(Dataset entries)
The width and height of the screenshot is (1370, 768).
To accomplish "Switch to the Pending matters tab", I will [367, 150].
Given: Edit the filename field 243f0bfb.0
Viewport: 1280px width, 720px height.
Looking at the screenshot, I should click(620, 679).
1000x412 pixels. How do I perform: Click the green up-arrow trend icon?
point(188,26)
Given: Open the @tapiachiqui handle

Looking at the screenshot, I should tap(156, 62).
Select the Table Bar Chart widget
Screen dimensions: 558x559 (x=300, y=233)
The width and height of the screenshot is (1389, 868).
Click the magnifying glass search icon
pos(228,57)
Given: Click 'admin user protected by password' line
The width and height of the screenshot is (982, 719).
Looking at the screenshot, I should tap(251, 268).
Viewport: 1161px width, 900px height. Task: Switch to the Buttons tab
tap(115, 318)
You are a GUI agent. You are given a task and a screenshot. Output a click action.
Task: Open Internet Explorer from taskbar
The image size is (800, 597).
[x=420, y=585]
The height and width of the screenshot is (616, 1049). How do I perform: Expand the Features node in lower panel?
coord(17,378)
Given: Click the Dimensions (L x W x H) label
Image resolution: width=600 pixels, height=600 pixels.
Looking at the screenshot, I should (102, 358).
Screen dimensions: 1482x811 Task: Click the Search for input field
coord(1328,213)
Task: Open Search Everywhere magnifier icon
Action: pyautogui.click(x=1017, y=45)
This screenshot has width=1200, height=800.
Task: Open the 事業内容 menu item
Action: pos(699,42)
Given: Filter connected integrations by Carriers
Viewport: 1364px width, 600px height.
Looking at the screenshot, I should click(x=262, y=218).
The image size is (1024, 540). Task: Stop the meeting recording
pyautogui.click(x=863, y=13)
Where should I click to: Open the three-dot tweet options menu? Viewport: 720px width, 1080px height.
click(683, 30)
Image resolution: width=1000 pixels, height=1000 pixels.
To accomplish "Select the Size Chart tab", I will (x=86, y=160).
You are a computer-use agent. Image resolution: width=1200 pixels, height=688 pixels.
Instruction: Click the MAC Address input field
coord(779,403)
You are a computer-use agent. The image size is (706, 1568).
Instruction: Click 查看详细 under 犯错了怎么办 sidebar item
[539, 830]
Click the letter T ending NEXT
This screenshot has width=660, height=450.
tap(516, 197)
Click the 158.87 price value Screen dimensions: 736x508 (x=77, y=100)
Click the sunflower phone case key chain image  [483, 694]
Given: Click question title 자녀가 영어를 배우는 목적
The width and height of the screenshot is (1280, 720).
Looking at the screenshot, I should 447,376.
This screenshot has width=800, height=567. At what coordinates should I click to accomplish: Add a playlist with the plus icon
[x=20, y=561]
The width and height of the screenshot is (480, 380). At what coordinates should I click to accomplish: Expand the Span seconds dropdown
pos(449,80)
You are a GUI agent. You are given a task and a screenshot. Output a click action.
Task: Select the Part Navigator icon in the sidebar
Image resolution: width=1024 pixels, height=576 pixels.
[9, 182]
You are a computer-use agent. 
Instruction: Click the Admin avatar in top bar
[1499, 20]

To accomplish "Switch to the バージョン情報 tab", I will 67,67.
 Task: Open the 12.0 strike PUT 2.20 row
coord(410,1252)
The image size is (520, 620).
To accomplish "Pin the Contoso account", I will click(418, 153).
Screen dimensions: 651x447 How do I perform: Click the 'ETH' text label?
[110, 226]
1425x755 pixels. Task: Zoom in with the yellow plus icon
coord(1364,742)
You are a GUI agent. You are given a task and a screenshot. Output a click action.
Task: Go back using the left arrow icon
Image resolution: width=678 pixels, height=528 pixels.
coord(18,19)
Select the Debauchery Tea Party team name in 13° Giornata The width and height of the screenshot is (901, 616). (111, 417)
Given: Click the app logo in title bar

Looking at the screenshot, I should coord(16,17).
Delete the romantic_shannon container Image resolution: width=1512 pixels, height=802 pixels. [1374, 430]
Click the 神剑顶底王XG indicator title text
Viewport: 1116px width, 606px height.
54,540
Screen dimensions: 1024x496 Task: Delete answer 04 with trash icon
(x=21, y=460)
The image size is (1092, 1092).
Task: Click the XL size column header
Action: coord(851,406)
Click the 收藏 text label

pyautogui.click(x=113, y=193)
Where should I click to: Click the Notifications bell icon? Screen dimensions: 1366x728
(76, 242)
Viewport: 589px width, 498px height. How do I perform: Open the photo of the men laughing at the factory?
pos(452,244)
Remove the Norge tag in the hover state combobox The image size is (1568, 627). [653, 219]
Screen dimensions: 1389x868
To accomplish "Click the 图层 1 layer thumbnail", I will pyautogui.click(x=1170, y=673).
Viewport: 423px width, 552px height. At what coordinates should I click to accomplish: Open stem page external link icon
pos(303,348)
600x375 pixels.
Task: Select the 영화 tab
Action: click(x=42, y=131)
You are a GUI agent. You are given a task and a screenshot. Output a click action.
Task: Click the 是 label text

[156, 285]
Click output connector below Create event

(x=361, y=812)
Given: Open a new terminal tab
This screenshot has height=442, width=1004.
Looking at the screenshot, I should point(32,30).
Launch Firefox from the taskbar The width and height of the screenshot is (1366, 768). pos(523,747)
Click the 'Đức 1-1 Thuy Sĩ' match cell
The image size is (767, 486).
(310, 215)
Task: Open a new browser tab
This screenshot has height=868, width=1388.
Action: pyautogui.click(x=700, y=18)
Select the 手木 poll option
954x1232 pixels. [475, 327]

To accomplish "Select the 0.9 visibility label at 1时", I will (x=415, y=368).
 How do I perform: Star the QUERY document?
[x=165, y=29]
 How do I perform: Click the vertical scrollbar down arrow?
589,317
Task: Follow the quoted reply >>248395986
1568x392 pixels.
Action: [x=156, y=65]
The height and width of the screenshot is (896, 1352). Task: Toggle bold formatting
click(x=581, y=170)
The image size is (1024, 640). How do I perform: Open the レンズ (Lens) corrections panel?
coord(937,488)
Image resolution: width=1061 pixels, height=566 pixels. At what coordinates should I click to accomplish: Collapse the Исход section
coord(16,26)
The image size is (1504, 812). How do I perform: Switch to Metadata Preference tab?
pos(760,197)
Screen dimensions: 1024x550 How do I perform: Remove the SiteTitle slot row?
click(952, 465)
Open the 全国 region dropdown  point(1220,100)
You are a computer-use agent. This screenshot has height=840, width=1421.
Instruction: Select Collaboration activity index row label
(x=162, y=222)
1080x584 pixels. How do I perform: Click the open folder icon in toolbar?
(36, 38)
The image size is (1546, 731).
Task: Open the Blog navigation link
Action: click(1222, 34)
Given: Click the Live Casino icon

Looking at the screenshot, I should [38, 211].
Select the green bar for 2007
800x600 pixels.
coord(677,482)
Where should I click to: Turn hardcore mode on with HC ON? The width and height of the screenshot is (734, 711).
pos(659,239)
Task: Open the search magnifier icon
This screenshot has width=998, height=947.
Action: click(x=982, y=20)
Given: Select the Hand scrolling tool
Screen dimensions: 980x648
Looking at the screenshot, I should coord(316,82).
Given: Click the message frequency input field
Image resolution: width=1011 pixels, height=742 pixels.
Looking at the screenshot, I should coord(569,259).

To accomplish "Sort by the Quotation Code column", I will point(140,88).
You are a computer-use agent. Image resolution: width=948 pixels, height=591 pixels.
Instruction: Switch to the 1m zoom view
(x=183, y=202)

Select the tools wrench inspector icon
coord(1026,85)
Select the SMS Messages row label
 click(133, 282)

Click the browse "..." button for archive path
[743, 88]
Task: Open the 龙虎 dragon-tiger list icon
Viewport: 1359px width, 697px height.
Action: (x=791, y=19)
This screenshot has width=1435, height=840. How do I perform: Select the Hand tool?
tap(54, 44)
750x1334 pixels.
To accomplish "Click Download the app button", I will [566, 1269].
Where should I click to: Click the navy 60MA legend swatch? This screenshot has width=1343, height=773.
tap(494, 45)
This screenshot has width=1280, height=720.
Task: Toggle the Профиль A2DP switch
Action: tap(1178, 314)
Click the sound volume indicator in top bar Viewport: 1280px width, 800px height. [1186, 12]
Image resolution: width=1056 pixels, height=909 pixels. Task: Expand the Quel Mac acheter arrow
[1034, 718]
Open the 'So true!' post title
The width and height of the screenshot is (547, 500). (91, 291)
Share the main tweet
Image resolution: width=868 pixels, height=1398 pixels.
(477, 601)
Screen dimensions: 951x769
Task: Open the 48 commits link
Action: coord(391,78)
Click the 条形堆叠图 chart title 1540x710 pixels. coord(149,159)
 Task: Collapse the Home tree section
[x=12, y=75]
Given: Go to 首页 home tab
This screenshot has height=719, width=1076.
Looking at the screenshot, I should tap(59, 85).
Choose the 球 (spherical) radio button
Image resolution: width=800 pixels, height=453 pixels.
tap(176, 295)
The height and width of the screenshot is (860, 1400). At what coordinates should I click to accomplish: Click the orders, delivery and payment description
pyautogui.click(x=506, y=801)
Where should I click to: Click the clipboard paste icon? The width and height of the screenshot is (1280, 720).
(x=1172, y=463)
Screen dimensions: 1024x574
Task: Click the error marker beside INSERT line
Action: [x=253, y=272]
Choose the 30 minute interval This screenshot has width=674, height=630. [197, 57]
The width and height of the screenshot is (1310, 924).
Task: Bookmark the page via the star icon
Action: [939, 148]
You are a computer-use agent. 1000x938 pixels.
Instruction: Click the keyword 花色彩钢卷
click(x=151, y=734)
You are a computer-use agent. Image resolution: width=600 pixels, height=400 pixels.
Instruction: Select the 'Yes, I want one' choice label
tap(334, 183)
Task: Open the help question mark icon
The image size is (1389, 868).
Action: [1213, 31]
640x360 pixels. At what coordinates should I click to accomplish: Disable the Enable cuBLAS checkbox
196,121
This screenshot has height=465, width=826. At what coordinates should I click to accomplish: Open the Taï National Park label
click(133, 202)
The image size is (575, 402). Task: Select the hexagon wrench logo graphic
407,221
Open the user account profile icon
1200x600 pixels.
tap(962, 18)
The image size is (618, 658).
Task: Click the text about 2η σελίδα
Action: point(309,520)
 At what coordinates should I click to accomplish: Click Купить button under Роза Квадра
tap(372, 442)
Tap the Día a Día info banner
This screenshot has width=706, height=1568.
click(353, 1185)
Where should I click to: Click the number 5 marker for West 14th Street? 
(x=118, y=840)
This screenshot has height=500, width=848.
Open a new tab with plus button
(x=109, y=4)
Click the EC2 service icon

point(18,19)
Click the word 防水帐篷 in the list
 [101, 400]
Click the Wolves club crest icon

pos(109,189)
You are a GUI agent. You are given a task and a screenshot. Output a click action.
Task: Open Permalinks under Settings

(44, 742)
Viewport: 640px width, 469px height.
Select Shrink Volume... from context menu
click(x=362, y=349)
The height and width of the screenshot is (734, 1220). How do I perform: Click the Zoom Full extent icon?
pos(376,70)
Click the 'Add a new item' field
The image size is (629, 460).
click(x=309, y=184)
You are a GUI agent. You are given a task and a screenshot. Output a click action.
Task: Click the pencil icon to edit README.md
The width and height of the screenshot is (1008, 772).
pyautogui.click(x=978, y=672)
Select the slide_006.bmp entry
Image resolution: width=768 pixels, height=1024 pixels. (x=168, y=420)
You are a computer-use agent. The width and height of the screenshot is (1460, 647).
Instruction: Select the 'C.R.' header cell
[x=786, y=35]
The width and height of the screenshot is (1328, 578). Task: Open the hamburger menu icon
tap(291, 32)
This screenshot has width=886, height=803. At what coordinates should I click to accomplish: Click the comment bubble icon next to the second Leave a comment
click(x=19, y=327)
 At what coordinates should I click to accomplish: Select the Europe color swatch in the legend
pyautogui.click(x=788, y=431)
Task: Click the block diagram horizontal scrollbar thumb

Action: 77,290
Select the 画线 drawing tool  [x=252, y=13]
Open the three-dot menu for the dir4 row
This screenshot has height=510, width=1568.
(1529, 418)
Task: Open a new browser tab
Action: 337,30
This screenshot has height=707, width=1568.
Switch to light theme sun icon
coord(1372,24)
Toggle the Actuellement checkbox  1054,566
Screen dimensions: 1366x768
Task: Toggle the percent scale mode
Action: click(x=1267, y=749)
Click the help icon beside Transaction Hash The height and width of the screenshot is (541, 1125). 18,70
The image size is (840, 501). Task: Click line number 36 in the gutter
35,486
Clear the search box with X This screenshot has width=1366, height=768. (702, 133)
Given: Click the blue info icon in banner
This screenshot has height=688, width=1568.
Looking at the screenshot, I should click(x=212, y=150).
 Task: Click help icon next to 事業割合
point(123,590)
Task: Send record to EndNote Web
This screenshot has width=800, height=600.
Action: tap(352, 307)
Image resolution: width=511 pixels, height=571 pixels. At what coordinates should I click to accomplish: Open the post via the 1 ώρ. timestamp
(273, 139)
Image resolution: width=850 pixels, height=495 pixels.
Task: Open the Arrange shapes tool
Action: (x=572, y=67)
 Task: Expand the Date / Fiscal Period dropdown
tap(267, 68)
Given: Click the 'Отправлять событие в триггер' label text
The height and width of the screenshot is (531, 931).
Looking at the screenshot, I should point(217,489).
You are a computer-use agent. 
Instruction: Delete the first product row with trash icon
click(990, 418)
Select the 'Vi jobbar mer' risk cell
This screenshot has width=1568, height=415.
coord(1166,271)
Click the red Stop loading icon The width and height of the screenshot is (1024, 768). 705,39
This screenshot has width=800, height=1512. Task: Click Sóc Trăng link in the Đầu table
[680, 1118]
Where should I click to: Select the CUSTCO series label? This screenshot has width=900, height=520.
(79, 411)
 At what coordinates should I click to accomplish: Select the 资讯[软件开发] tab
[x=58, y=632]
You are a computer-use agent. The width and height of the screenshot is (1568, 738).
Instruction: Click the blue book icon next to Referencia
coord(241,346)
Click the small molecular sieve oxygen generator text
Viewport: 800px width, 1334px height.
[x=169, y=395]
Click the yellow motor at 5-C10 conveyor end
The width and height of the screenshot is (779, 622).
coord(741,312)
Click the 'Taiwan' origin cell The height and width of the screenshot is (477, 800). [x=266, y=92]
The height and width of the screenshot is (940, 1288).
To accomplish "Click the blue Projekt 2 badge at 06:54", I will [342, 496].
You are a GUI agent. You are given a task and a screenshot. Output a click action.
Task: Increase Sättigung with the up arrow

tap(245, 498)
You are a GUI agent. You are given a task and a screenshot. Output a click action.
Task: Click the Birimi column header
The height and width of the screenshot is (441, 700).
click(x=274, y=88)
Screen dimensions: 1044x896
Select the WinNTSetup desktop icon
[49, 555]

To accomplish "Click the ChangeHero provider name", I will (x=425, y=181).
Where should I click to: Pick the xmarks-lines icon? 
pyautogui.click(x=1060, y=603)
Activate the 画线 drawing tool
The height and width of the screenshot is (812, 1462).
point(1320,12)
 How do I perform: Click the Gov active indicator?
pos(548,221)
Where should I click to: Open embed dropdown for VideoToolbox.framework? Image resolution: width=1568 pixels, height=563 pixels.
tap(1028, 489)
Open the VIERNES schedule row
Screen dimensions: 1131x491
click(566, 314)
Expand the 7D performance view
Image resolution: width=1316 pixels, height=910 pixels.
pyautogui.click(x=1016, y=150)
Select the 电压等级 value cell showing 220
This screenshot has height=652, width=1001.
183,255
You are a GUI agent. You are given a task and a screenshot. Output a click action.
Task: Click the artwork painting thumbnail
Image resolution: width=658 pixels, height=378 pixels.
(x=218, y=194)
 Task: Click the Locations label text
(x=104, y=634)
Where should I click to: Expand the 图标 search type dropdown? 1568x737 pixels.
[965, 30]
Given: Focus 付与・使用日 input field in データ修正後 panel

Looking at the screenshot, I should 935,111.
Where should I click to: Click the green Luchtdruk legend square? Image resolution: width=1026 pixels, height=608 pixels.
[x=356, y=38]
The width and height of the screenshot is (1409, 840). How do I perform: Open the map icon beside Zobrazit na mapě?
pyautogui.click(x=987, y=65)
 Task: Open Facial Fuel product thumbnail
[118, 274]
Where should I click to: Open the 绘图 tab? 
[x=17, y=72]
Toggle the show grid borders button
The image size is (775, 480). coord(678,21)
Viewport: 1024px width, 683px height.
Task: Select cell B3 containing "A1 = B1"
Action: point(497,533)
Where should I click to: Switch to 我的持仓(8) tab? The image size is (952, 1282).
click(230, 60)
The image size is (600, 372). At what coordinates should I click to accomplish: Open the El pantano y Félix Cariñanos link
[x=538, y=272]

WORK INSTRUCTION: Which lines of the records above contain the word "info"? Copy each of them.

THE COMPLETED TASK:
Tap the Día a Día info banner
Given: Click the blue info icon in banner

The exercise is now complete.